(Records excerpted from a collection)

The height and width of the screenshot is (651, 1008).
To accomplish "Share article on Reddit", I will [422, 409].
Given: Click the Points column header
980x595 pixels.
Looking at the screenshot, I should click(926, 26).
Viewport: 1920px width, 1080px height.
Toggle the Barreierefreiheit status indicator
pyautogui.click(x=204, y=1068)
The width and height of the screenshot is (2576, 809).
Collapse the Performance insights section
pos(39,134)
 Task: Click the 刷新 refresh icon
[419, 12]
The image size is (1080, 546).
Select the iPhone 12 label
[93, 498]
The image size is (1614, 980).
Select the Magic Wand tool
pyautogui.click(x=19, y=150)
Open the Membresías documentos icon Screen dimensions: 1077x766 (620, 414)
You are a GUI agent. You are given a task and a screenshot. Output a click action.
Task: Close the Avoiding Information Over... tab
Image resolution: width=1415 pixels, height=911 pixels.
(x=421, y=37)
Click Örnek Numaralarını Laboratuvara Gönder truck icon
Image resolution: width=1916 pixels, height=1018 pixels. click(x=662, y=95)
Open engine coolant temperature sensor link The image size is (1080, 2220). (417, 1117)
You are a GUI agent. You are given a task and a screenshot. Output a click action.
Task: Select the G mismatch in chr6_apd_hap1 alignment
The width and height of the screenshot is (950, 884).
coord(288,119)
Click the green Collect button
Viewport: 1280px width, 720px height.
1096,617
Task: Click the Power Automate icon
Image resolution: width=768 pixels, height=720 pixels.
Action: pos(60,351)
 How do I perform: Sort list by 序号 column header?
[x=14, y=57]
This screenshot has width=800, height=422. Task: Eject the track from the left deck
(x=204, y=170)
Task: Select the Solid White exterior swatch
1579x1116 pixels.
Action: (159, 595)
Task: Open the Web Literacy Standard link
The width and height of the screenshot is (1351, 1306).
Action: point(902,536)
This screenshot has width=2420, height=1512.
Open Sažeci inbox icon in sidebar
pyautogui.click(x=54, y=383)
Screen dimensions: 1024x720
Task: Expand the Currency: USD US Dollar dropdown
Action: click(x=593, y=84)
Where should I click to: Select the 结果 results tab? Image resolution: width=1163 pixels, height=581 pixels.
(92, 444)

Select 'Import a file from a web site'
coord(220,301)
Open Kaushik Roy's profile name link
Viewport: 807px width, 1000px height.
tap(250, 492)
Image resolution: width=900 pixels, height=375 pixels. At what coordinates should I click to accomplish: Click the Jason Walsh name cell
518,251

WHAT NEEDS TO BE DONE >> Total lines with "size" in the records above: report that figure alone.

RESULT FOR THIS TASK >> 3